The broad goal of research in our lab is to understand associations between the form and function of mammalian skulls and to identify mechanisms underlying the evolution of their diversity. To address these issues, we integrate data summarizing morphology, behavior, performance, and ecology. These elements are integrally linked in the daily lives of mammals and, over evolutionary time, natural selection and the interactions among them have given rise to diversity of mammals we see today. While our work focuses on mammals, we work with collaborators on similar questions in other vertebrate groups including frogs, lizards, and birds.

We feel strongly that a combination of laboratory and field studies is critical to successfully answering the questions we pose. We study the structural variation and mechanical functions of bones in the lab using techniques ranging from simple morphometrics to 3D finite element modeling (see We also maintain an active field-based research program focused on documenting feeding behavior and performance within and among closely related species.

Morphology provides the set of tools that organisms use to interact with their physical environment. Most simply, morphology defines the structural basis for the ability to perform critical tasks such as procuring food and avoiding predators. With respect to feeding, subtle differences in the morphology of the skull and teeth of mammals often signify adaptations to very different diets.
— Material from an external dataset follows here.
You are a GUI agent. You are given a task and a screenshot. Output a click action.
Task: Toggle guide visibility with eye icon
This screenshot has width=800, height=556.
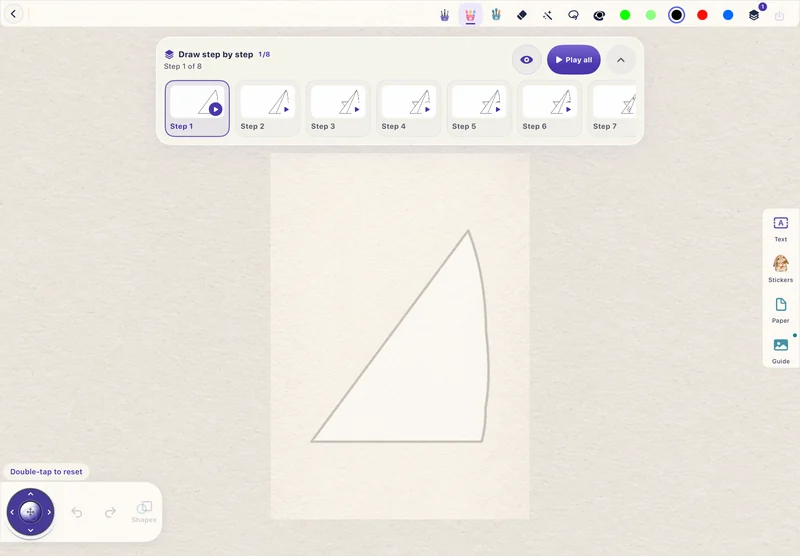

Carollia brevicauda eating a Psidium caudatum fruit (S. Santana)

We feel that in order to fully understand the importance of morphology, it is essential to understand the ways in which animals use morphology, via behavior, as they perform tasks that impact their fitness. With respect to feeding we ask: to what extent can mammals modify feeding behavior for different tasks?, and is there a link between morphology and behavioral plasticity? To answer these questions, we document variation in feeding behavior within and among species in the field.

Informative measures of an organism's performance provide an assessment of its ability to execute tasks that are associated, directly or indirectly, with fitness. In our work on feeding in mammals, we use bite force as a performance variable because it defines the range of food resources that animals can bite into and break apart with their teeth.